> _Required work_:
Look through the entries below and return all lines including the word "computer".

═══ Data for analysis ═══

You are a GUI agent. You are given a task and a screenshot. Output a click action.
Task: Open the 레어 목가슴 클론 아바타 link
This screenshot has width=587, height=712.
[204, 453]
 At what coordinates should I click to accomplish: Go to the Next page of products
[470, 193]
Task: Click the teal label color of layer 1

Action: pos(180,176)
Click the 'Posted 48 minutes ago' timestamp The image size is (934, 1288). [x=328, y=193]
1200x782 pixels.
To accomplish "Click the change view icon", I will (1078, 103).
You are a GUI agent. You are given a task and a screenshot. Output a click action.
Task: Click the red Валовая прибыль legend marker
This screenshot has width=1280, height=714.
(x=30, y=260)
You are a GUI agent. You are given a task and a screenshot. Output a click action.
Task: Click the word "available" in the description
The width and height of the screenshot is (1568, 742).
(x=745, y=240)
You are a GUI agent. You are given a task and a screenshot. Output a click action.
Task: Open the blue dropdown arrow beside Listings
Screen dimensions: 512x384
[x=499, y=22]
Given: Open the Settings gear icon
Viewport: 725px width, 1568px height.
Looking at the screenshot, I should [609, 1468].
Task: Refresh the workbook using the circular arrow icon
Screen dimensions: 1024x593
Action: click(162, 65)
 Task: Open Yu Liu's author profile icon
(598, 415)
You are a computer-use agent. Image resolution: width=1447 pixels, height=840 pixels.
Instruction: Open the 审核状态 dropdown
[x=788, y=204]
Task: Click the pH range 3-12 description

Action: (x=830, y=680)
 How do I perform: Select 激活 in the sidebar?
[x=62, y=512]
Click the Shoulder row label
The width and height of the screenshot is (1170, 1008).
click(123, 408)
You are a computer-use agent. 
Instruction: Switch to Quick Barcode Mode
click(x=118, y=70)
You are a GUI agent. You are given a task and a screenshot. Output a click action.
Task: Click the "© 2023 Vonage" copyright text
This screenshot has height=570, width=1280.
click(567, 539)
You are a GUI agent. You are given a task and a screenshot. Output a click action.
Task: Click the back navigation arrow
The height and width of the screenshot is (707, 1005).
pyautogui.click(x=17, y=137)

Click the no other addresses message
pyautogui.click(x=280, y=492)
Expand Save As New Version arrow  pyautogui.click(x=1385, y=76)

═══

> _Response below_:
You are a computer-use agent. Image resolution: width=1447 pixels, height=840 pixels.
You are a computer-use agent. 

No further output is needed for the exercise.